As we stop focussing on the things which divided the two traditions in Ireland suddenly the things which could reconcile us take on a new focus and urgency - among them a story which resonates deeply here and that is the heroic sacrifice made by the fifty thousand brave young Irishmen of all religions and persuasions from all over the island of Ireland who lost their lives in the first world war. Their story was overtaken, indeed long overshadowed by events of 1916 and the heroic struggle for Irish Independence but at last their stories have been taken out of those shoeboxes in the attic and restored to memory creating an invaluable platform of shared memory, shared pride.

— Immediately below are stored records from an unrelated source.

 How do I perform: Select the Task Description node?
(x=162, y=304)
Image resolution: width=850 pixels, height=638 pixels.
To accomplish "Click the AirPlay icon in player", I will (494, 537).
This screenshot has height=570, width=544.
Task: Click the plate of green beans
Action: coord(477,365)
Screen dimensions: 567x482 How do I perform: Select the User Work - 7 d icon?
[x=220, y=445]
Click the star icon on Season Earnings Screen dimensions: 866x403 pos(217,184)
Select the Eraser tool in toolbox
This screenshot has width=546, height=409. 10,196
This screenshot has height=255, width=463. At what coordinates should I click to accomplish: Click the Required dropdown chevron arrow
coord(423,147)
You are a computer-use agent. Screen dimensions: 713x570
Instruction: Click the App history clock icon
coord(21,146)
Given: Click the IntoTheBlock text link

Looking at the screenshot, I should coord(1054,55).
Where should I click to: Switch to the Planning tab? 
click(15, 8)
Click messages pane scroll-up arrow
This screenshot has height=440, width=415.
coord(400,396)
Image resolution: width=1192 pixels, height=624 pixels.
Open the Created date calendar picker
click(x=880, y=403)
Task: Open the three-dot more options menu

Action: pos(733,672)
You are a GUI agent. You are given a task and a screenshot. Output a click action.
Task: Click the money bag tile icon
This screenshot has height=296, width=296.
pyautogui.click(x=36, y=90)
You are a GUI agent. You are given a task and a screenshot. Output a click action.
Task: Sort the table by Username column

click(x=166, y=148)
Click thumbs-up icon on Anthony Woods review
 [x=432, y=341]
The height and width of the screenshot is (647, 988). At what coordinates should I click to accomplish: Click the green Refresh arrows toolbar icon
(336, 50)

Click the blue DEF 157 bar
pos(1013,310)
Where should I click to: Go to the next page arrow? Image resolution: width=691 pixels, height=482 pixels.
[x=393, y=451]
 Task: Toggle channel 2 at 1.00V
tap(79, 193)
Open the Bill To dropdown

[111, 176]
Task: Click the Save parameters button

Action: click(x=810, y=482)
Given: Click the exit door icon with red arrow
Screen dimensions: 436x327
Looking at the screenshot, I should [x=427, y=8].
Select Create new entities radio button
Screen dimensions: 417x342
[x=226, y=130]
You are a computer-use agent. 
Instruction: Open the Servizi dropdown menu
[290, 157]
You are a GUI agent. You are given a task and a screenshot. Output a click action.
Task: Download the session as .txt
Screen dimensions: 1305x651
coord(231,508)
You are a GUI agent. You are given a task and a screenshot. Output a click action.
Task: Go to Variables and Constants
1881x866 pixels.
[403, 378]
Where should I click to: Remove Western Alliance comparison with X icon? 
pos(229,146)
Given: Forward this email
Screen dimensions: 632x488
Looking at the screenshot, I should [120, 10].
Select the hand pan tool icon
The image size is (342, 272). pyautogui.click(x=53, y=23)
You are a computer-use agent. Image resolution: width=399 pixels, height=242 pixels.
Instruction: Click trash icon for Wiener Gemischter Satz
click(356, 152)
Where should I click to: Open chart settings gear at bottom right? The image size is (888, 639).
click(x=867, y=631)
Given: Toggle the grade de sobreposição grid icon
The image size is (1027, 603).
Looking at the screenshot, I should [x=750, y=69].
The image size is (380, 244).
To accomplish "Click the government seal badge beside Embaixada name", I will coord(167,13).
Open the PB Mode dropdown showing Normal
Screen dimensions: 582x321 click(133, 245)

Almost a quarter of a million Irish men served in that War. They served alongside their New Zealand comrades too and indeed we both remembered our dead at Messines in Belgium in June of this year.
Today the past shedding of too much blood, too much young blood, keeps both our nations focussed on peace at home, and peace in our world. We are relatively small nations but our values and voices are anything but. We bring to the discourse of the international community a similar outlook across a range of issues, in particular in the area of disarmament, as members of the New Agenda Coalition. Our joint commitment to the Nuclear Non-Proliferation Treaty is particularly important at a time when the treaty is under the international spotlight. We share a strong commitment to the UN, attested to by the service, side-by-side, of peacekeepers from our Defence Forces, most recently in East Timor. Above all we share a devotion to democracy, to the innate dignity of the human person, to human rights, to the global fight against poverty and disease. We believe humanity thrives where there is respect for diversity, justice, equality and peace. Our countries bear witness to that truth.
Mindful of our two countries’ interwoven histories and with full confidence of our ever-closer friendship, I thank you, once again, Prime Minister, for the warm welcome you have shown us today.
I would like now to propose a toast to her Majesty, Queen Elizabeth II, Queen of New Zealand.